Exercise prompt: Write the listing out once more, with every line exactly as it stands.

Input records:

⟨

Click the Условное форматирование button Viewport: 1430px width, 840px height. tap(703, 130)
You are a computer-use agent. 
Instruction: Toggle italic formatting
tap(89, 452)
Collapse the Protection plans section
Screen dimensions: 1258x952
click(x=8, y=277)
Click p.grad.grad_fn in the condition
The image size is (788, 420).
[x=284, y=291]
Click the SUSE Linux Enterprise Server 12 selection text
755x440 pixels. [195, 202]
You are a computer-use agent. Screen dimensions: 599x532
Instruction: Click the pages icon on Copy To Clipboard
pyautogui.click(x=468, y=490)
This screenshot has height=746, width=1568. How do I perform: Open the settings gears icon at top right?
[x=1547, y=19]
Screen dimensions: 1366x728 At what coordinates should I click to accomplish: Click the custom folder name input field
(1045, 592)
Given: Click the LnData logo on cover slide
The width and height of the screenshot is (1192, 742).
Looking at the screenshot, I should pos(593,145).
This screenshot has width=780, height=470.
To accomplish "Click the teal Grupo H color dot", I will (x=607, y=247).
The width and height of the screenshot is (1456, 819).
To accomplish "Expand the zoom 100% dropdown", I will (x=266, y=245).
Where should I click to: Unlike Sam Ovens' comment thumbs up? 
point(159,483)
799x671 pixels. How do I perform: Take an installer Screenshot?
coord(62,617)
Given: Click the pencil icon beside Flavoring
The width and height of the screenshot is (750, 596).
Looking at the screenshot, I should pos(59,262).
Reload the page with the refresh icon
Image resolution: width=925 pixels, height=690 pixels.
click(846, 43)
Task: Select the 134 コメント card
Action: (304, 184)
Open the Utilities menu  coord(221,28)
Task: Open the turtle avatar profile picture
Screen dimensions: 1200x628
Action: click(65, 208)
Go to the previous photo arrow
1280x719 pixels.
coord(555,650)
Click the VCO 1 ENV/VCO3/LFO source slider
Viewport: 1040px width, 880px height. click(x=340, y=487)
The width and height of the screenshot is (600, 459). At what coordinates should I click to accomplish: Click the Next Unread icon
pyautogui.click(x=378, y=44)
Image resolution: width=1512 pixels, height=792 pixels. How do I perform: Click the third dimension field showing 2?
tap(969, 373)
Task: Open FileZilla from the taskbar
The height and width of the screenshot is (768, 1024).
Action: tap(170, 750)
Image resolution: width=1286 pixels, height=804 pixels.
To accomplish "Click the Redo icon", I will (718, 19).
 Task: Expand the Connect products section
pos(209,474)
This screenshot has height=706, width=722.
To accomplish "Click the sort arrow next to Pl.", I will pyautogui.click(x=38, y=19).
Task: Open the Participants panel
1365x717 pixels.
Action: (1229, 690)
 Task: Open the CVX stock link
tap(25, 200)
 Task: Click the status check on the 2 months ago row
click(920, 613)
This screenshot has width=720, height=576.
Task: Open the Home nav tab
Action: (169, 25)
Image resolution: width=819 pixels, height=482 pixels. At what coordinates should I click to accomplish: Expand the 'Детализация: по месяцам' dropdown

⟩

Answer to this exercise:
Click the Условное форматирование button Viewport: 1430px width, 840px height. tap(703, 130)
You are a computer-use agent. 
Instruction: Toggle italic formatting
tap(89, 452)
Collapse the Protection plans section
Screen dimensions: 1258x952
click(x=8, y=277)
Click p.grad.grad_fn in the condition
The image size is (788, 420).
[x=284, y=291]
Click the SUSE Linux Enterprise Server 12 selection text
755x440 pixels. [195, 202]
You are a computer-use agent. Screen dimensions: 599x532
Instruction: Click the pages icon on Copy To Clipboard
pyautogui.click(x=468, y=490)
This screenshot has height=746, width=1568. How do I perform: Open the settings gears icon at top right?
[x=1547, y=19]
Screen dimensions: 1366x728 At what coordinates should I click to accomplish: Click the custom folder name input field
(1045, 592)
Given: Click the LnData logo on cover slide
The width and height of the screenshot is (1192, 742).
Looking at the screenshot, I should pos(593,145).
This screenshot has width=780, height=470.
To accomplish "Click the teal Grupo H color dot", I will (x=607, y=247).
The width and height of the screenshot is (1456, 819).
To accomplish "Expand the zoom 100% dropdown", I will (x=266, y=245).
Where should I click to: Unlike Sam Ovens' comment thumbs up? 
point(159,483)
799x671 pixels. How do I perform: Take an installer Screenshot?
coord(62,617)
Given: Click the pencil icon beside Flavoring
The width and height of the screenshot is (750, 596).
Looking at the screenshot, I should pos(59,262).
Reload the page with the refresh icon
Image resolution: width=925 pixels, height=690 pixels.
click(846, 43)
Task: Select the 134 コメント card
Action: (304, 184)
Open the Utilities menu  coord(221,28)
Task: Open the turtle avatar profile picture
Screen dimensions: 1200x628
Action: click(65, 208)
Go to the previous photo arrow
1280x719 pixels.
coord(555,650)
Click the VCO 1 ENV/VCO3/LFO source slider
Viewport: 1040px width, 880px height. click(x=340, y=487)
The width and height of the screenshot is (600, 459). At what coordinates should I click to accomplish: Click the Next Unread icon
pyautogui.click(x=378, y=44)
Image resolution: width=1512 pixels, height=792 pixels. How do I perform: Click the third dimension field showing 2?
tap(969, 373)
Task: Open FileZilla from the taskbar
The height and width of the screenshot is (768, 1024).
Action: tap(170, 750)
Image resolution: width=1286 pixels, height=804 pixels.
To accomplish "Click the Redo icon", I will (718, 19).
 Task: Expand the Connect products section
pos(209,474)
This screenshot has height=706, width=722.
To accomplish "Click the sort arrow next to Pl.", I will pyautogui.click(x=38, y=19).
Task: Open the Participants panel
1365x717 pixels.
Action: (1229, 690)
 Task: Open the CVX stock link
tap(25, 200)
 Task: Click the status check on the 2 months ago row
click(920, 613)
This screenshot has width=720, height=576.
Task: Open the Home nav tab
Action: (169, 25)
Image resolution: width=819 pixels, height=482 pixels. At what coordinates should I click to accomplish: Expand the 'Детализация: по месяцам' dropdown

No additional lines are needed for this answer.